TASK INSTRUCTIONS -
a – Using the passage on the JFET as a constant current source, answer these questions:
(i) In which voltage ranges does a JFET not act like a constant current source?
(ii) According to the first drawing, which two terminals are tied together, and what voltage is across them?
(iii) As more voltage is applied to the circuit, what allows the JFET to stabilize as a constant current device?
b – Extend the passage on the JFET as a constant current source, starting after its final sentence.

-- Begin GIVEN PASSAGE --

In the lowest voltage ranges, like 1 or 2 volts, a jfet does not act like a constant current source. In that range of voltages, the current is dependent on the voltage applied. Only when you get a few volts applied does the jfet stabilize at a constant current. From the first drawing, we see that the gate and source are tied together and thus have zero volts across them. Only the voltage from drain to source are allowed to change, therefore, only the voltage from drain to source changes. As you apply more voltage to the circuit, the jfet stabilizes as a constant current device by having more voltage from drain to source.

-- End GIVEN PASSAGE --
-- Begin RAW DATA --

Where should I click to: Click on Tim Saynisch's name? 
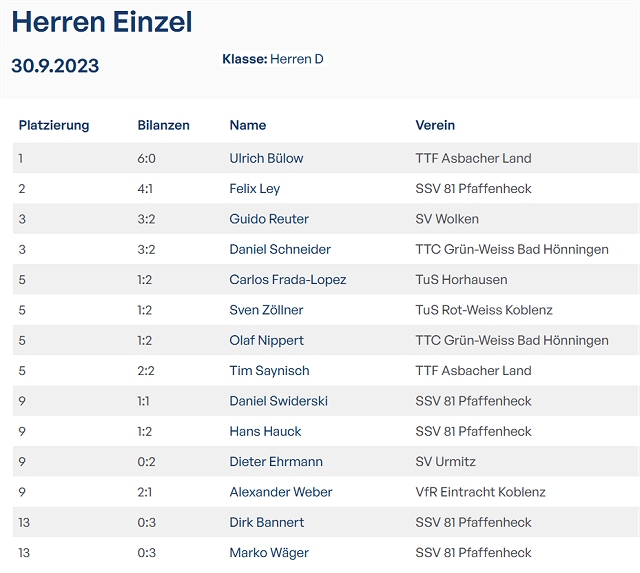[x=269, y=371]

-- End RAW DATA --

TASK-BY-TASK RESULTS -
a –
(i) The lowest voltage ranges, such as 1 or 2 volts.
(ii) The gate and the source are tied together, with zero volts across them.
(iii) Having more voltage from drain to source.

b –
In the second drawing, the gate is connected after the current flows through a resistor. The voltage across the resistor creates a situation where the voltage at the source is more positive than the voltage at the bottom of the resistor, and therefore, the gate. Having the gate less positive that the source lowers the current through the jfet. Now, the jfet is a constant current device with less than the maximum possible current the jfet was designed for. Again, the jfet does not stabilize as a constant current device until you have more than 1 or 2 volts from the drain to the source. When you apply more than 1 or 2 volts to the circuit, the excess voltage is found to be on the drain side of the circuit.

"Saturation" is defined as a condition where the voltage from collector to emitter or drain to source is minimum. Therefore, I do not believe that either of the circuits I posted are in saturation.